-- start --

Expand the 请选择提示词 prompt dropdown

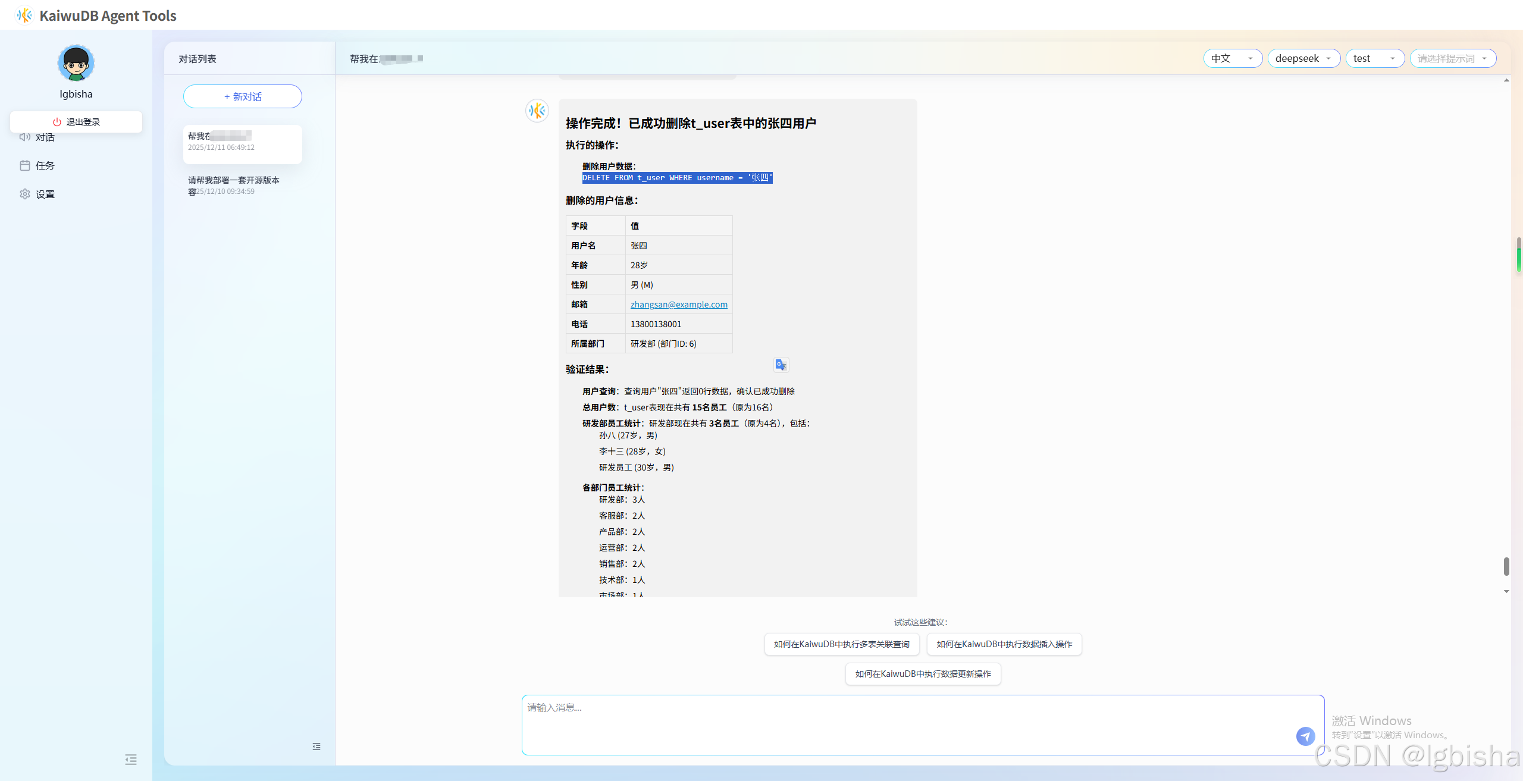[1452, 58]
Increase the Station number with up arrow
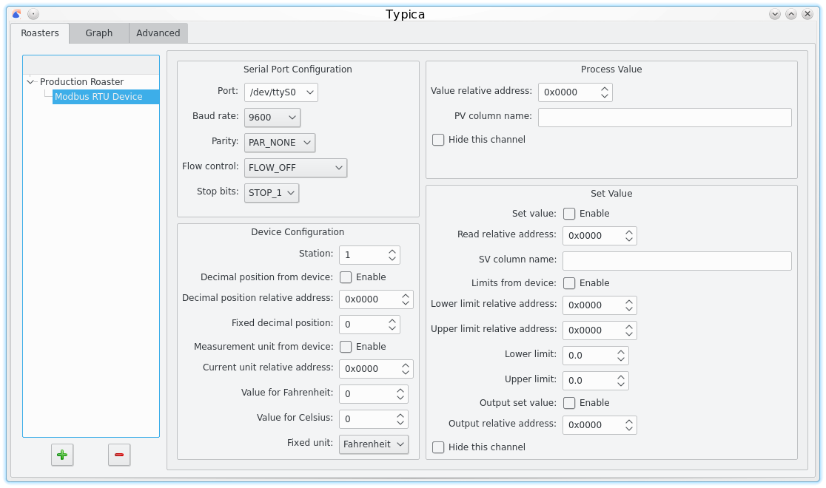Image resolution: width=826 pixels, height=488 pixels. 392,251
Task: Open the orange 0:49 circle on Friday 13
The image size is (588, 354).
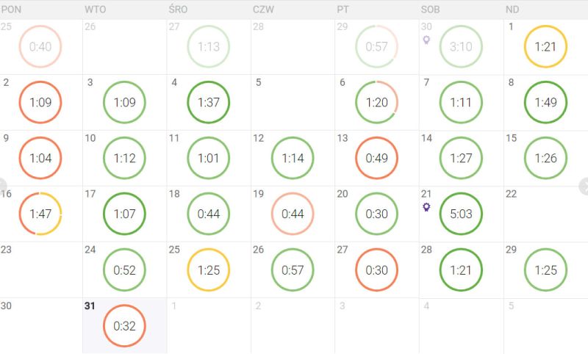Action: pyautogui.click(x=376, y=158)
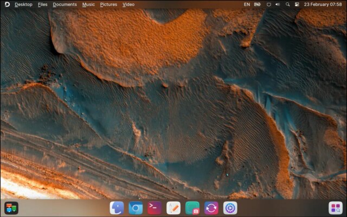
Task: Show the app grid at dock's right
Action: [x=336, y=208]
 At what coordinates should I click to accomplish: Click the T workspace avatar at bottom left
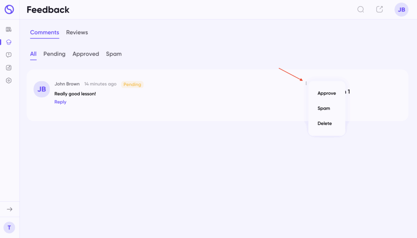[x=9, y=228]
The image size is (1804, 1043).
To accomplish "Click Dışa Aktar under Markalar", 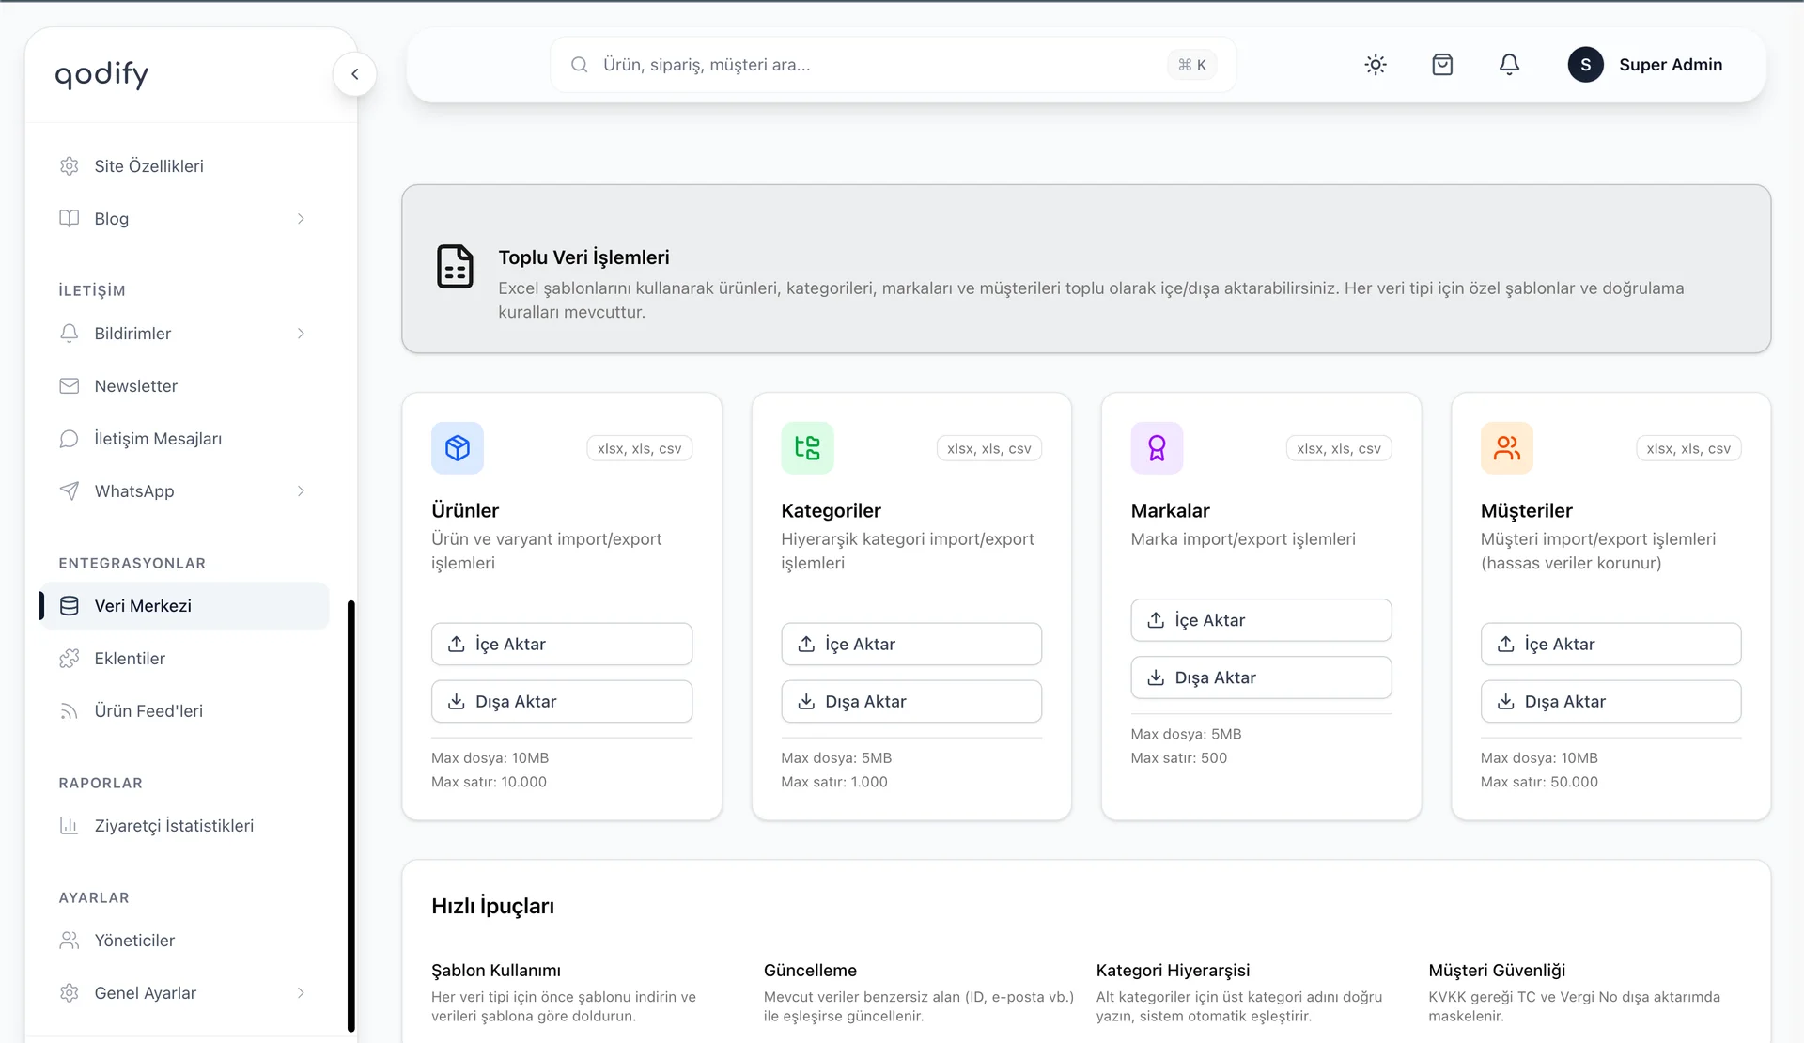I will (1260, 677).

-- end --

■ **Work to do**
Switch "orange" to "purple" and change nothing else in the material, starting with the line that contains "Increase the Station number with up arrow" and going on through the line that contains "Action: [x=336, y=208]", and give only those lines. Leave the pictures out of your answer.

■ **Task answer**
Increase the Station number with up arrow
Image resolution: width=826 pixels, height=488 pixels. 392,251
Task: Open the purple 0:49 circle on Friday 13
The image size is (588, 354).
Action: pyautogui.click(x=376, y=158)
Task: Show the app grid at dock's right
Action: [x=336, y=208]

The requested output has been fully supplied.